Chieng took to the stage alongside ConsenSys founder and CEO Joseph Lubin and Kavita Gupta, founding managing partner at ConsenSys Ventures. His opinions voiced were inherently suspicious of cryptocurrencies but humorous enough to entertain the crowd of Ethereum enthusiasts.
Truth in comedy
Several of Chieng’s comments touched on topics that are indeed garnering contention in the industry. Specifically, Chieng targeted the reasoning behind the resurgence of decentralized technology now, since it has been around since the file-sharing platform BitTorrent.
Responding to this criticism, Lubin interjected, saying, “BitTorrent was attacked in significant ways. It was stigmatized and didn’t come out at a time when there was popular sentiment… Trust is [now] lost in centralized institutions.” Lubin was clear that he thought now was the right time for peer-to-peer technology to succeed.
His sentiment was echoed from various speakers during the conference, several citing the recent Facebook scandal involving third-parties collecting personal data as a reason to decentralize institutions.
The volatile price of cryptocurrencies was also targeted by Chieng, as he stated the fluctuating prices should be a clear indication of a bubble, although he jested he would gladly invest to make money from it.

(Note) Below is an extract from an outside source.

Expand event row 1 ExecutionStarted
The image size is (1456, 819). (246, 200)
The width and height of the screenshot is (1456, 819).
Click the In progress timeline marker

Speaking specifically on blockchain, Chieng said ”[it is] what dumb people like myself can make money off of in the short term”, although he admitted so far he has been unsuccessful in actually turning a profit on his cryptocurrency investments.
Lubin countered by talking up the benefits of a bear market, noting that they encourage funding and participation from investors and developers. “It’s great when the price goes up because it brings more resources into the ecosystem,” he said.
He also went on to describe the technology behind cryptocurrencies as more exciting and important than the actual value of the digital currencies themselves.
Still dubious, Chieng concluded, “This is either the biggest scam or the most undervalued asset in humanity. It could still be either way.”
Crypto in pop culture
Around 2013, when Bitcoin first began experiencing popularity, popular figures such as Ashton Kutcher used their platform to support the new cryptocurrency. Now, it appears to be re-entering pop culture.
Aside from Chieng’s roast at the Ethereum conference, a crypto-themed short comedy film was just released, entitled Buy The Dip. Written and directed by self-proclaimed cryptocurrency investor Sam Lucas Smith, the film takes a humorous look at a group of friends investing in crypto in the UK.
While making a comedic appearance at a cryptocurrency conference, or releasing a short film on the topic may not influence the market to such an extent as regulations might, it is a sign of the changing times. Entering pop culture is indicative of the sociocultural influence the cryptocurrency industry is gaining.